=== Record extracts ===
■ ■ ■ ■ ■ ■ ■
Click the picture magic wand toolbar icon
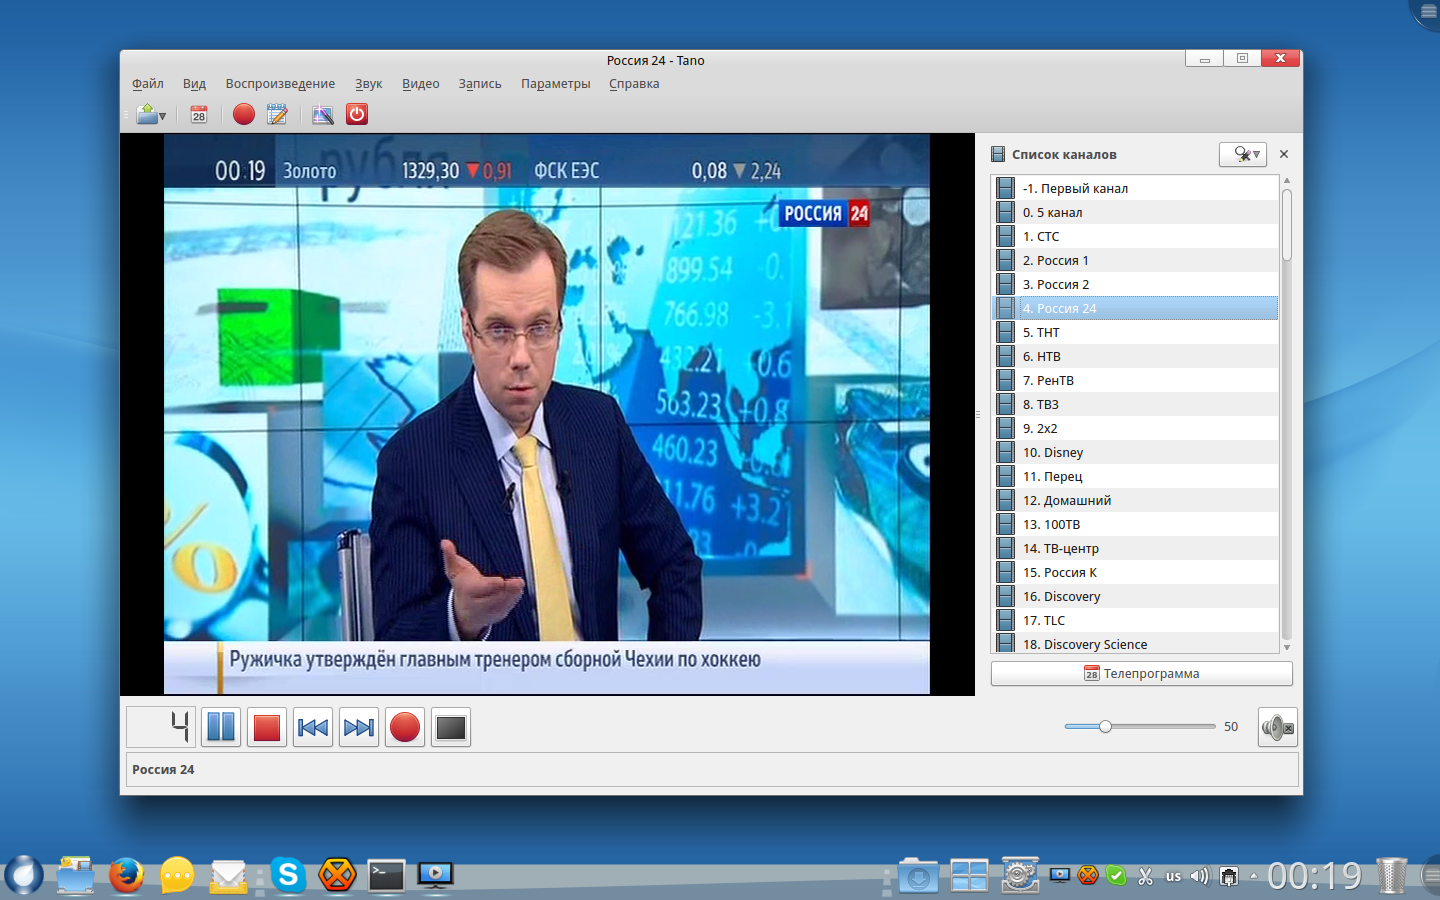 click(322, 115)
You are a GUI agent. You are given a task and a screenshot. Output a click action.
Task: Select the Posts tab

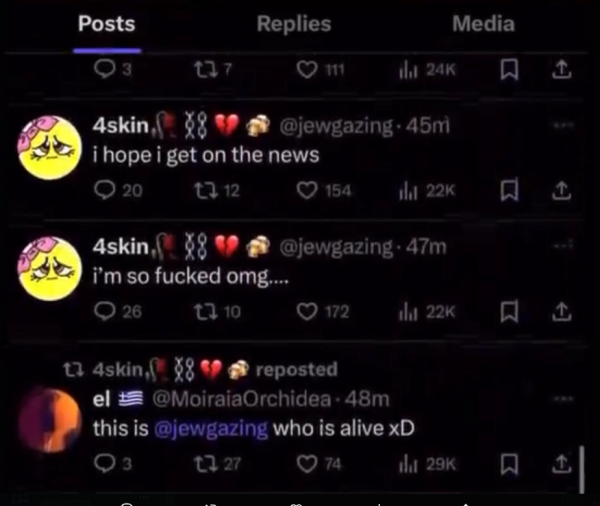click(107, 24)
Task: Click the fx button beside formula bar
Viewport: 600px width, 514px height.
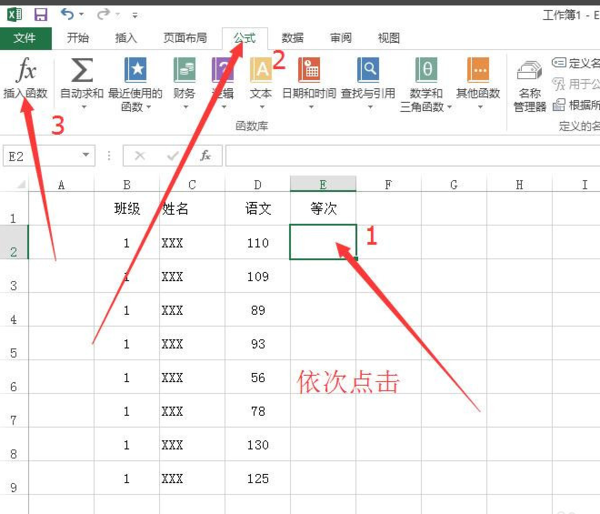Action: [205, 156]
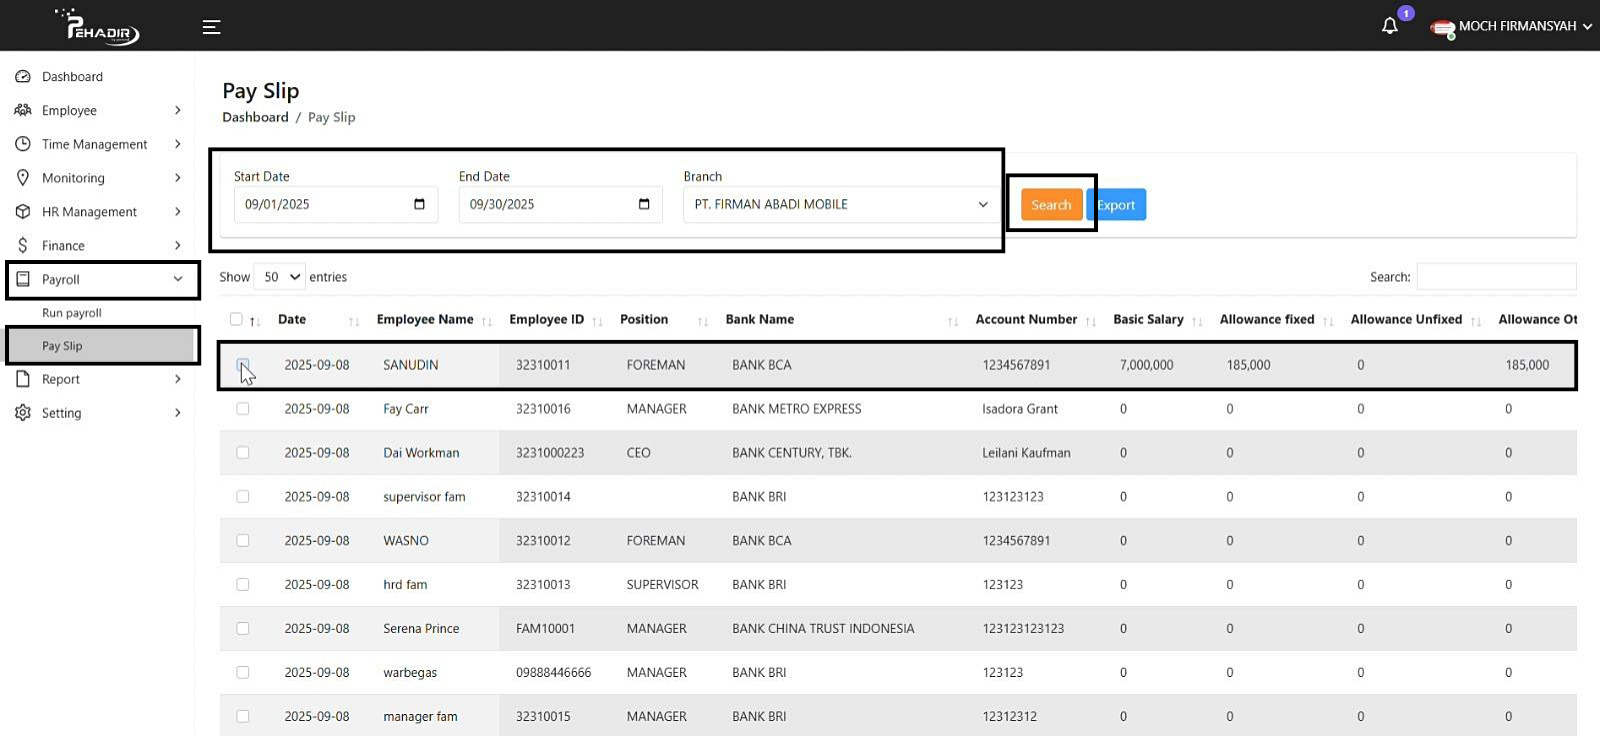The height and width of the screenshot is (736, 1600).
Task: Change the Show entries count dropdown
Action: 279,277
■ ■ ■ ■ ■ ■ ■
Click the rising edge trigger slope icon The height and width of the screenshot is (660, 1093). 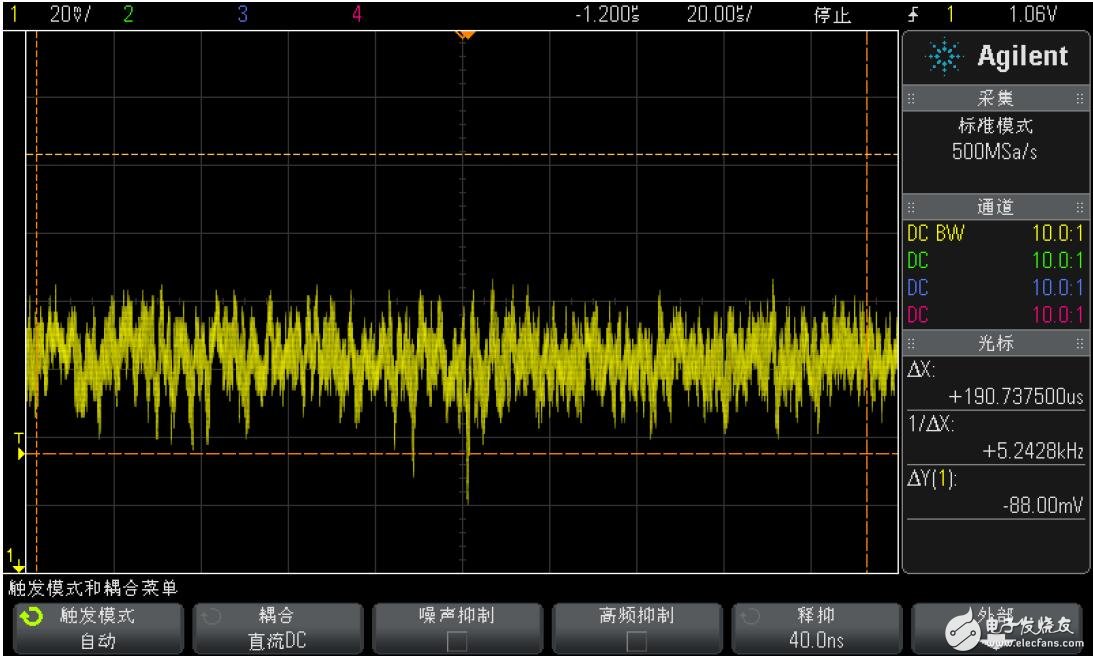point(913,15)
■ ■ ■ ■ ■ ■ ■
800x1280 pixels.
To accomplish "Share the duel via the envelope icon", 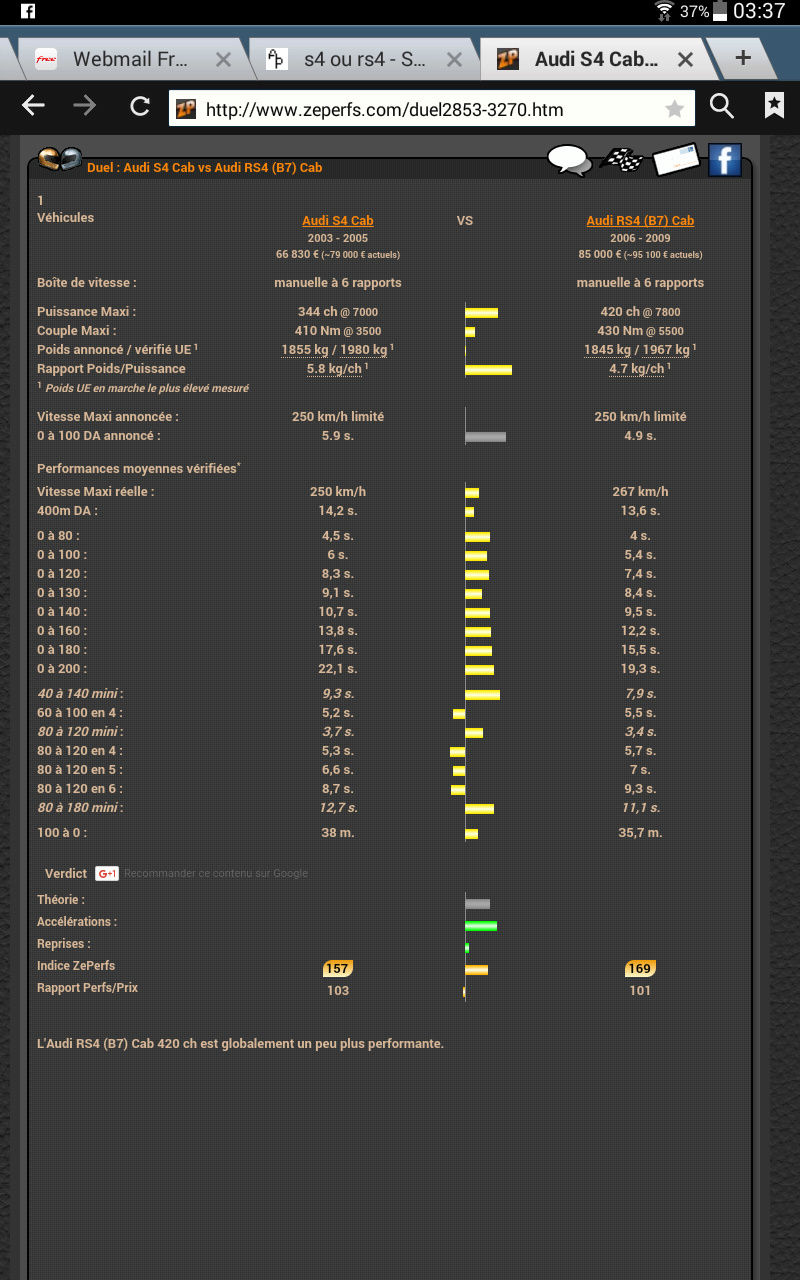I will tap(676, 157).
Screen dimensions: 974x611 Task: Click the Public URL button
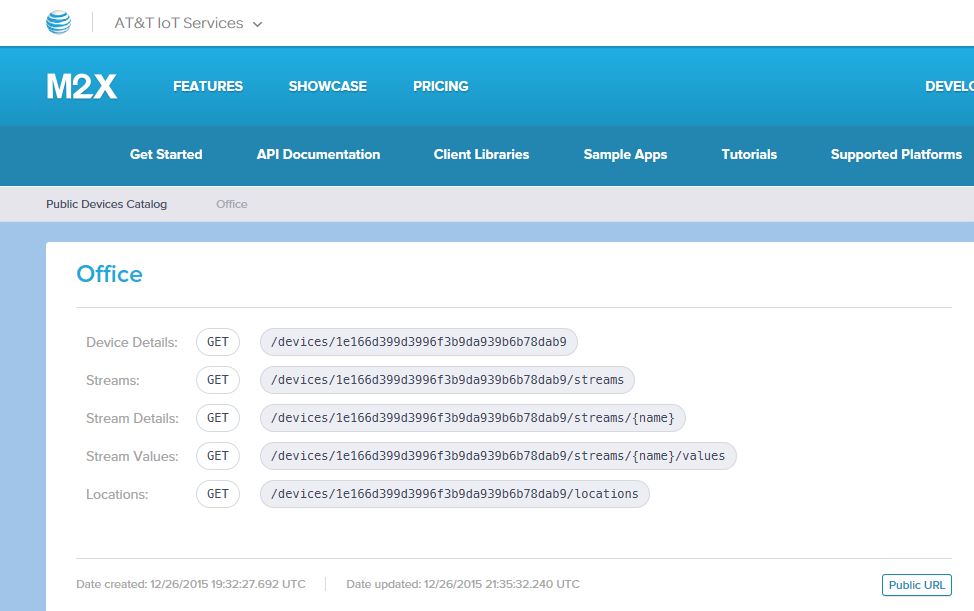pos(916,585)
■ ■ ■ ■ ■ ■ ■
=== Task directions ===
Of the lines above, quote exactly those from the one with "Click the picture magic wand toolbar icon" through the one with "Task: Click the fx button beside formula bar", ends included; pictures stay out.

=== Written response ===
Click the picture magic wand toolbar icon
 click(322, 115)
You are a GUI agent. You are given a task and a screenshot. Output a click action.
Task: Select the Posts tab

click(107, 24)
Task: Click the fx button beside formula bar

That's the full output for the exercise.